Procurados, a ex-ministra Ellen Gracie não quis se pronunciar sobre o assunto e o ex-ministro Cezar Peluso não respondeu aos e-mails enviados pela reportagem por meio de sua secretária.
Portaria gerou protesto de índios e de organizações indigenistas
A chamada Portaria 303, publicada pela AGU em 2012, gerou protestos de índios e de organizações indigenistas. A Fundação Nacional do Índio (Funai) também manifestou preocupação com a iniciativa, alegando que ela restringe direitos indígenas ao tomar como base uma decisão não definitiva, uma vez que ainda falta o STF julgar os chamados embargos declaratórios apresentados ao processo. Ao menos 30 índios de várias etnias e diferentes regiões estão em Brasília para acompanhar a sessão do STF nesta quarta-feira.
Após protestos indígenas, inclusive com o bloqueio de estradas e com a ocupação do plenário do Congresso em protesto contra essa e outras iniciativas que os índios consideram prejudiciais aos seus interesses, a AGU suspendeu a entrada em vigor da portaria até que o STF aprecie os oito embargos e dê a palavra final sobre a validade das 19 condicionantes e se elas se aplicam a outros casos além da Raposa Serra do Sol.
Para o assessor jurídico do Conselho Indigenista Missionário (Cimi), organização ligada à Conferência Nacional dos Bispos do Brasil (CNBB), Adelar Cupsinski, as manifestações dos dois ex-ministros à Agência Brasil têm um peso que não pode ser ignorado no julgamento de hoje à tarde, principalmente pelos ministros que assumiram depois de março de 2009.
"Dizer que as condicionantes se aplicam automaticamente a outros casos é uma interpretação extremamente equivocada e, a meu ver, essas manifestações reforçam os argumentos pela derrubada definitiva da Portaria 303", declarou o advogado, argumentando que, mais que anular a portaria, índios e militantes do movimento indigenista esperam ver as condicionantes anuladas. "Como essas condições não eram objeto da ação e foram propostas durante o julgamento (que considerou constitucional a demarcação da reserva em área contínua, não houve o contraditório, sem o qual elas não poderiam ser fixadas".
Índios contestam regra que proíbe ampliação de reservas já homologadas
O argumento de Cupsinski vai ao encontro do embargo declaratório proposto pela Procuradoria-Geral da República (PGR), que sustenta que não cabe ao STF legislar, que não houve discussão prévia com a sociedade sobre as regras impostas com a aprovação das 19 condicionantes e que várias delas ferem os interesses das comunidades indígenas.

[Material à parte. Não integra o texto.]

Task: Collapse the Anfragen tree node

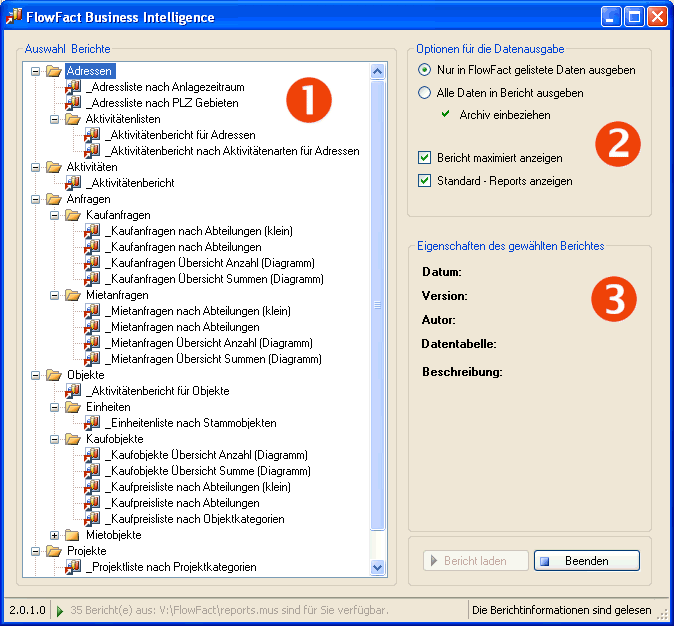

Entre as regras mais contestadas pelos índios estão, além da que proíbe a ampliação das reservas já homologadas, a que estabelece que o "relevante interesse público da União" no uso de riquezas minerais se sobrepõe ao direito das comunidades indígenas ao usufruto da terra; as que fixam que o usufruto indígena da terra não abrange o aproveitamento de recursos hídricos e potenciais energéticos, pesquisa, lavra e garimpagem de riquezas minerais, atividades que dependerão de aprovação do Congresso Nacional; a que autoriza a União a criar estradas e vias de transporte e instalar redes de comunicação e equipamentos públicos no interior de áreas indígenas sem estabelecer a necessidade de consulta e diálogo com as comunidades afetadas.
A AGU preferiu não comentar as declarações dos ex-ministros até que o STF julgue os embargos declaratórios.